The researchers express surprise at finding that no COVID-19-related publications concerning human cases describe it as a zoonotic disease, despite SARS-CoV-2 being notifiable for both humans and animals. Additionally, the publication that investigated SARS-CoV-2 in Austrian animals did not mention zoonotic potential.
The importance of studying the source-source network of zoonotic agent sharing to reveal indirect interactions is highlighted by the researchers. They present the example of an agent that is found in two sources, where its prevalence in one could affect the other, but acknowledge that indirect interactions could “lack epidemiological significance”. They show that the zoonotic agent sharing network in Austria is “organised” into six communities.
- Primarily comprising central hosts having higher values of centrality in the unipartite zoonotic agent sharing network and generally living in proximity to humans or having frequent interactions with humans. This community includes livestock, companion animals, synanthropic species, game species, and captive primates.
- Encompassing diverse reptiles and amphibians, including non-traditional pet (NTP) species and wild boar.
- Consisting of various avian taxa, including birds of prey, ducks, waterfowl, gamebirds, chickens, and pigeons – the hosts were broadly designated, lacking specific scientific nomenclature.

*Raw data*:
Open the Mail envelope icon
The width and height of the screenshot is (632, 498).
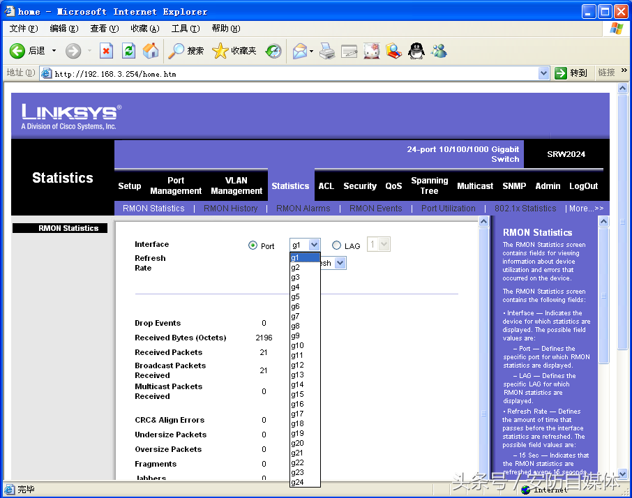(300, 51)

*Task item*:
Reproduce verbatim the part of the zoonotic disease passage starting at "The importance of" and ending at "into six communities.".

*Output of the exercise*:
The importance of studying the source-source network of zoonotic agent sharing to reveal indirect interactions is highlighted by the researchers. They present the example of an agent that is found in two sources, where its prevalence in one could affect the other, but acknowledge that indirect interactions could “lack epidemiological significance”. They show that the zoonotic agent sharing network in Austria is “organised” into six communities.